ACSL Practice 2009

The factorial of a positive integer ~n~, written as ~n!~, is the product of the first ~n~ positive integers. That is,

$$\displaystyle n! = 1 \times 2 \times \dots \times n$$

Given a positive integer ~n~, find the number of zeros in the decimal representation of ~n!~. Of course, leading zeros should not be counted. (Note that decimal representation means base ten representation.)

Example 1. There are ~7~ zeros in the decimal representation of ~20!~.

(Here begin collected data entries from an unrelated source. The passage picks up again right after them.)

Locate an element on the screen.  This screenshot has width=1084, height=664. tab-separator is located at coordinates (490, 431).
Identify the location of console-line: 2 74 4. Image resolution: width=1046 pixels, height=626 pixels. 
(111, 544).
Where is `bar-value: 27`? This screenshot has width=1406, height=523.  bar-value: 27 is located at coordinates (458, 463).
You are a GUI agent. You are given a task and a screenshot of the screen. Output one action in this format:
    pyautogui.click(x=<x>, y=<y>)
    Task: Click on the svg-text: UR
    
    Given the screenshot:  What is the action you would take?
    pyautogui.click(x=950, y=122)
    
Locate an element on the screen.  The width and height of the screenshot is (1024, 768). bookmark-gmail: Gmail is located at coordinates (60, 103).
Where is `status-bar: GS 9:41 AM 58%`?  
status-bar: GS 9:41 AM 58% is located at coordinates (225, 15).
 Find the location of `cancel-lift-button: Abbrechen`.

$$\displaystyle 20! = 1 \times 2 \times \dots \times 20 = 2432902008176640000$$

Example 2. There are ~2~ zeros in the decimal representation of ~7!~.

$$\displaystyle 7! = 1 \times 2 \times 3 \times 4 \times 5 \times 6 \times 7 = 5040$$

Example 3. There is no zero in the decimal representation of ~4!~.

$$\displaystyle 4! = 1 \times 2 \times 3 \times 4 = 24$$

Input Specification

The input contains a single positive integer ~n \le 100~.

Output Specification

The number of zeros in the decimal representation of ~n!~.

Sample Input 1

20

Sample Output 1

7

Sample Input 2

7

Sample Output 2

2

Sample Input 3

4

Sample Output 3

0